Aim of the exercise:
Beginning with the first line below, please restate each line exactly, down to and including the line containing "Task: Click the December 04, 2008 issue date".

Dataset entries:
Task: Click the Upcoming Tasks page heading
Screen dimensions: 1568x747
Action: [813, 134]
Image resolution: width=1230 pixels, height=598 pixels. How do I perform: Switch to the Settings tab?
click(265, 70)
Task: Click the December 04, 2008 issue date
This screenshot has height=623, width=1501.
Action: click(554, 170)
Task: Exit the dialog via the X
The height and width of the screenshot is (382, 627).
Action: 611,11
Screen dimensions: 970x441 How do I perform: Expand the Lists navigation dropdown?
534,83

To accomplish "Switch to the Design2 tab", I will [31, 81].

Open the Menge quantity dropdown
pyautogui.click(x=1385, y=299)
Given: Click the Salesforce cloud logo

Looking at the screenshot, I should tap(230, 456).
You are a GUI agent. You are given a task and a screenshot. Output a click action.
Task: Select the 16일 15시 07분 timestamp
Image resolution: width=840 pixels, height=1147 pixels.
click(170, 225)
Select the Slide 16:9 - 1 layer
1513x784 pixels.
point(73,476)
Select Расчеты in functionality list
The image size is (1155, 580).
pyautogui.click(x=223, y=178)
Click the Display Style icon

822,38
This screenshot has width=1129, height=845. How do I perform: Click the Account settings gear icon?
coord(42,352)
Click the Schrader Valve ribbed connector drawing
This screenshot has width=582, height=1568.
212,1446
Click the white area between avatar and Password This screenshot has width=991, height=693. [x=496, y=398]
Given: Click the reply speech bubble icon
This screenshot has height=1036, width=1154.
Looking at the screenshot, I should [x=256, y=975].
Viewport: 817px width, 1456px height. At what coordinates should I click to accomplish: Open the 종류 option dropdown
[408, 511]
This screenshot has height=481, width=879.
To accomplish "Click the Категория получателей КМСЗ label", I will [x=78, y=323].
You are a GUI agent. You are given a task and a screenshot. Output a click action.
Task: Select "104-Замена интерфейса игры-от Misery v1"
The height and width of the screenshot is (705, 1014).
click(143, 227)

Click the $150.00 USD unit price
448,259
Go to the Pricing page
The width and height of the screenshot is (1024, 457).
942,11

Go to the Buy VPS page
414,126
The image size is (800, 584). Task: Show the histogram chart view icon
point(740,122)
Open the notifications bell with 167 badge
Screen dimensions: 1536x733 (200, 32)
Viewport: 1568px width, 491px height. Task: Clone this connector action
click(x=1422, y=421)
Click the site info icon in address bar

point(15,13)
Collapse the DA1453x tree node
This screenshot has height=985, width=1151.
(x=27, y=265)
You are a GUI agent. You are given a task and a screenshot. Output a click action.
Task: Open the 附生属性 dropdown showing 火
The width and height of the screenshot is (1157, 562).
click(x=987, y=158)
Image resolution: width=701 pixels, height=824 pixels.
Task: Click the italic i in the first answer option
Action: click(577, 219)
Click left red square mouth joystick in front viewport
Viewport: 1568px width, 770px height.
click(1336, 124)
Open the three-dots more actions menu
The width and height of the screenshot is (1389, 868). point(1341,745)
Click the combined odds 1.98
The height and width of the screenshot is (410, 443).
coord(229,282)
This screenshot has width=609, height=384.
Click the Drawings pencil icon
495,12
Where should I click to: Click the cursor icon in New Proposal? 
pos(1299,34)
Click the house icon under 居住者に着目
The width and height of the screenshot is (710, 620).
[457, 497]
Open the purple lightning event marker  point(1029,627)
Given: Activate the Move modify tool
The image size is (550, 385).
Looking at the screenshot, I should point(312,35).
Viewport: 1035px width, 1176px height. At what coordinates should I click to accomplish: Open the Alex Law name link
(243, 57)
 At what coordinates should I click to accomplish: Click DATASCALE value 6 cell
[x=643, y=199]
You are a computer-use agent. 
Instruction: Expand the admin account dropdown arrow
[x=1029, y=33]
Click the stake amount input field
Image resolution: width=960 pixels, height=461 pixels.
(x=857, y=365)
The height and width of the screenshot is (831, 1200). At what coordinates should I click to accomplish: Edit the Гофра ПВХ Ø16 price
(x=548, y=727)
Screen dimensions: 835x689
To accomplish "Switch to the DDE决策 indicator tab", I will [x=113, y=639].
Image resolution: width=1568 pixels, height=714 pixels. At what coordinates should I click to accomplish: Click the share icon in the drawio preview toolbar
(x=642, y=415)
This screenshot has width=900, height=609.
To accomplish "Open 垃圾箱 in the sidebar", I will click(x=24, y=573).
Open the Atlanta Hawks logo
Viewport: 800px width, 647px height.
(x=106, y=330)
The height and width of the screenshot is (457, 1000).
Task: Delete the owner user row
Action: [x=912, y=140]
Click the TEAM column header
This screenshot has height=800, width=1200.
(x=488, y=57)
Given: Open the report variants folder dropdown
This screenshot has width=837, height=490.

Output of the task:
Task: Click the Upcoming Tasks page heading
Screen dimensions: 1568x747
Action: [813, 134]
Image resolution: width=1230 pixels, height=598 pixels. How do I perform: Switch to the Settings tab?
click(265, 70)
Task: Click the December 04, 2008 issue date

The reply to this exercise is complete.